Le rôle qu’a joué la monarchie dans la révolte d’Addi Ou Bihi est justement plus qu’ambigu. Sans doute ni Mohammed V ni le prince héritier n’ont-ils ouvertement appuyé la sédition d’Addi. Il n’empêche que les événements profitent à la monarchie qui voit là l’occasion de rappeler qu’elle est le seul ciment national et le seul pouvoir légitime, à même de rétablir l’ordre. D’ailleurs, une fois roi, Hassan II semble garder un souvenir plutôt positif d’Addi Ou Bihi. Dans Le défi, il écrit ainsi : « Addi Ou Bihi était un vieux et brave baroudeur, rusé et retors, que les Français avaient arrêté et déporté. Les prétentions et exactions d’une tendance extrémiste de l’Istiqlal l’avaient exaspéré. Il s’était révolté, devait-il m’affirmer, pour que l’autorité royale fût respectée ».

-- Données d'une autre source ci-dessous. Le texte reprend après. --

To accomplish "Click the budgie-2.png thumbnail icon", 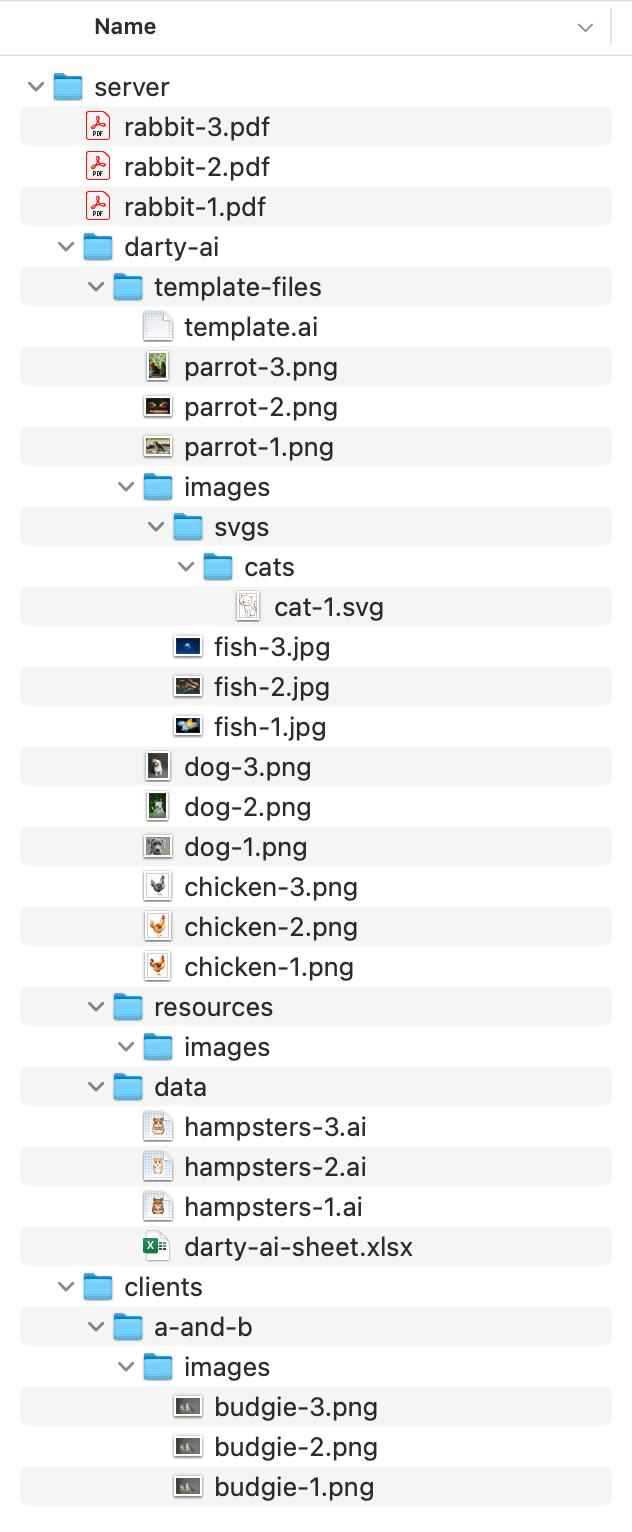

Vaincu, Addi Ou Bihi est jugé et condamné. Il mourra en prison quelques années plus tard. Certains de ses partisans affirment encore qu’il a été empoisonné mais, selon toute vraisemblance, ses conditions de détention auraient été plutôt « agréables ». L’échec de la révolte d’Addi Ou Bihi clôt finalement le chapitre des seigneurs féodaux et annonce l’avènement d’un Maroc centralisé et moderne. Le colonel Belarbi qui prend la relève d’Addi Ou Bihi après son arrestation a d’ailleurs conscience du nouveau chapitre qui s’ouvre. Dans son discours aux chefs de tribus et aux notables de la région présents lors de la cérémonie de prise de fonction, il affirme : « Comprenez messieurs que le temps des fusils que vous connaissez est révolu. Le fusil de notre temps est le stylo ! ». La page des seigneurs féodaux est donc tournée, place désormais aux intellectuels bourgeois de l’Istiqlal !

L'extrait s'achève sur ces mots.